The blades of modern wind turbines are aerodynamic wings that create lift as wind blows across them. Older wind turbines use the force of the wind pushing against them to turn. This occurs because the wind is deflected by the blades (since they aren't parallel to the wind), and the force the wind exerts on the blades is converted to motion in the opposite direction. Turbines with aerodynamic wings are more complicated, but they work in a similar manner (see section below). The blades are connected to a central cone called the hub, which is in turn connected to an axle that passes into the nacelle.

The Nacelle

The nacelle is a small room at the top of the tower that contains the axle, the gearbox, the generator and other equipment. The axle passes through the front of the nacelle, into a gearbox and then into the generator. The gearbox can be used to adjust the speed of the axle, depending on the wind speed. The generator creates AC power, which is transported from the nacelle by large cables. Other equipment might also be present, depending on the sophistication of the turbine. Some turbines use electronics to adjust the direction in which the nacelle points, or the pitch angle of the blades, in order to increase the amount of wind energy captured. As well, the nacelle can be reached by ladder so that people can access it in case some of the components need repair.

The Tower

The tower usually consists of a hollow steel cylinder that is 40 to 60 metres tall. Some turbines use a different tower design, using a steel lattice or concrete instead.
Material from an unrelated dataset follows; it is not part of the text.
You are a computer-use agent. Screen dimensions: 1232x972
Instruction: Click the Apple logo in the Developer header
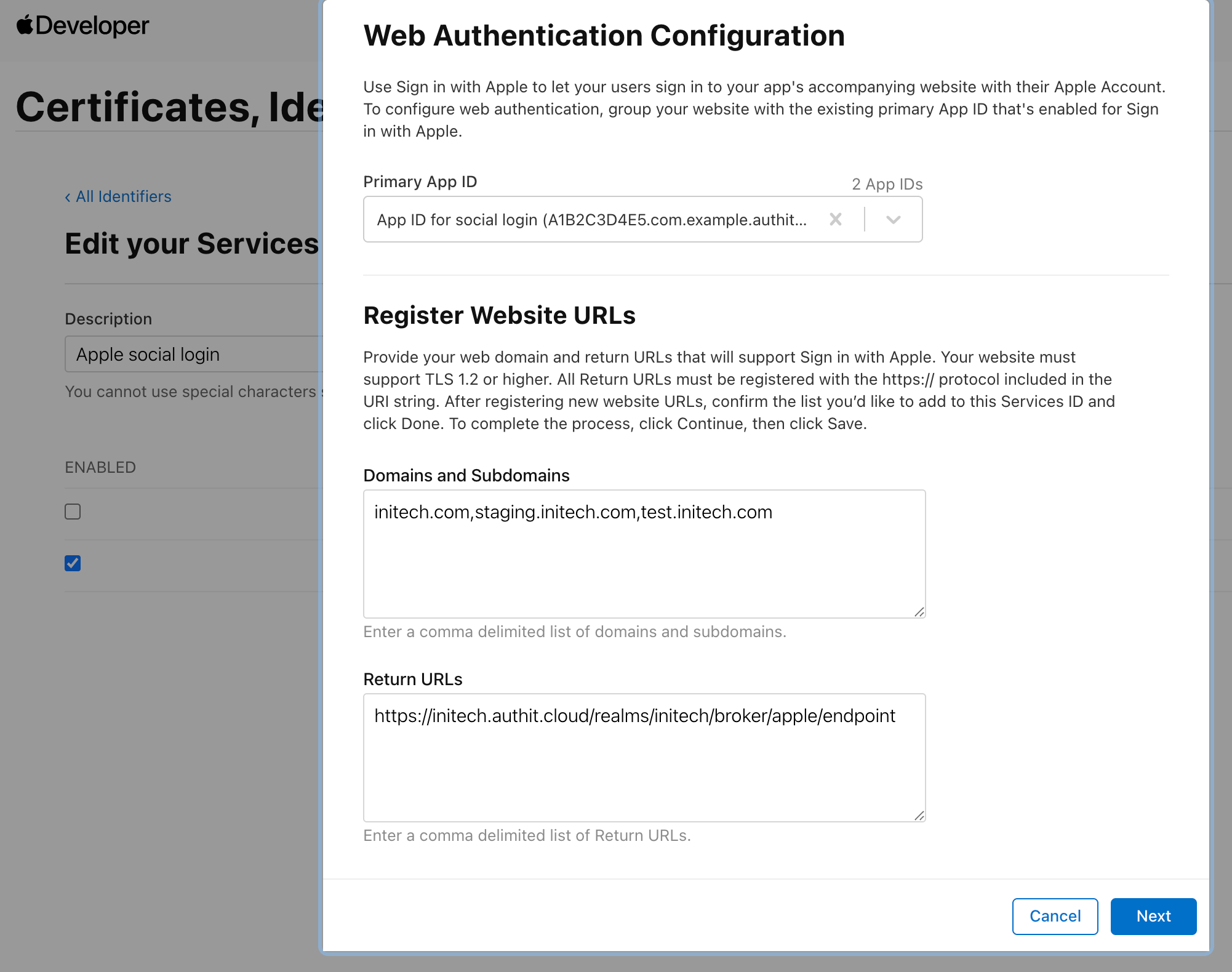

Inside there is a ladder for access to the nacelle, a hoist for moving equipment to the nacelle, and conduits for the electrical cables.

The Base

The base supports the entire wind turbine assembly, and it is essential that it be large enough that the turbine will never blow over. Usually, the base is constructed from concrete, re-inforced with steel bars. It is usually made in the shape of a large cylinder, around 10 to 15 metres in diameter. This cylinder is buried underground so that the turbine assembly is well anchored.
 

How Wind Energy is Converted to Mechanical Energy by the Rotor

This section gives a high level overview of how the blades of the turbine convert energy from the wind into rotational motion of the rotor. For an in-depth description of how this works, click here.

The blades of modern wind turbines are similar to airplane wings, in that they use lift to enhance their conversion of the wind's energy. The way this works is that as air blows across the blades it splits into two parts - some of it goes over the top of the blade (A) and some of it goes under the bottom of the blade (B). The air blowing across the top is compressed into the air above it. As the air travels further across the blade, it begins to decompress and the pressure drops, creating a low-pressure area. This low-pressure area causes the air above it to be sucked down across the rear of the blade. The air blowing across the bottom of the blade also gets compressed as it moves across its width, but not to the same extent as the air above. As the compressed air travels across the blade, its speed and pressure gradually match that of the wind coming over the top of the blade. Together, these two effects create the lift (C) that causes the wind turbine rotor to rotate. Additionally, there is some drag caused by air friction (E) that slows the blade down, so that the force that is actually exerted on the blade is in the direction of D.